Anyways, after reviewing membership costs for API access to LLMs, and enjoying the eyewatering billing process of cloud providers, I knew that Ceridwen was going to have to generate on my self-hosted hardware. This is all well and good, and I was able to successfully stand up a self-hosted LLM pipeline to generate the content sufficiently with only a couple of hours of work. The problem is... well... it was just kind of boring. Despite sometimes reading a horoscope myself, I didn't really have an attachment to the text that was being generated or see any reason why someone would read it each day, even if it was a "mystical sorceress" giving me my future.
So, I sat and thought for a while at the computer and brainstormed. That little while turned into an hour, then two, and then finally it was 1AM. Not long after that, two days later, I had the light bulb.
I let the business school training kick in, and I thought about who my target audience would be and what would make Ceridwen more appealing to them, and that's when I realized that I needed to actually create a character.
I recognized that there were some important aspects about the target audience (which I consider myself a part of):
- They're highly educated people who spent copious amounts of time on the internet in their youths (if you don't get the joke go listen to Camp Counselors podcast).
- They grew up in a time when fictional characters and concepts were being more defined, commercialized, and immersive. Think Club Penguin, Hello Kitty, Pokémon.
- They form emotional attachment over time with these characters, grow nostalgia, and talk about them with friends.
So, I decided Ceridwen was going to go from an ethereal, mystic, descriptive text only figure, to an instantly recognizable character and personality that the audience could relate to. But unfortunately, that's when I circled back to some recuring problems we've seen already in this post. In order to do this effectively I need visual art, a very talented artist, and preferably lots of art content that can go with each post. Again, lacking an artist, I decided to try my hand a second time at generating art with AI.
The last stint of art generation was quite the journey. It started with remembering what little I knew about creating character art and then researching the workshop and brainstorm practices of the best artists and animation studios. Then I had to try and guide the LLM step by step into consistently generating the same character design over and over by stepping it through these concepts one by one. From wire frame to model reference sheets and character paint kits, I had the AI step through the artistic process like any animation artist would. Even then, as of today I still only get a consistent character generation image about 50% of the time. However, that's not even the biggest hurdle I stumbled across. I did most of this work with the agents hosted by the large LLM providers, not on my local hardware.

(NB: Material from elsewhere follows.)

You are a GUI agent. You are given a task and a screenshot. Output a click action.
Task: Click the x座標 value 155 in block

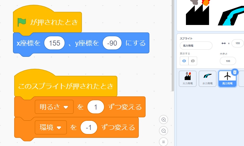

Moving to my local machine and creating workflows there, I realized the hardware I have simply isn't up to the task, and that's a problem I've yet to solve.
Wrapping up, Ceridwen has morphed into what's referred to as a "Character IP". We've generated some art for her. I have a general idea of her personality (you can probably glean what it's like from her expressions), and I have no idea how I'm going to generate her content in a serialized fashion without taking out a second mortgage.
Below you can see some of the concept images used to build up Ceridwen.
Peace, Matt :)
🐛 Bug Fixes
- No more annoying zoom when double tapping buttons on Tudle mobile
🙏 Thank You
- To everyone who spoke up about the Tudle zoom problem, keep the bug reports coming!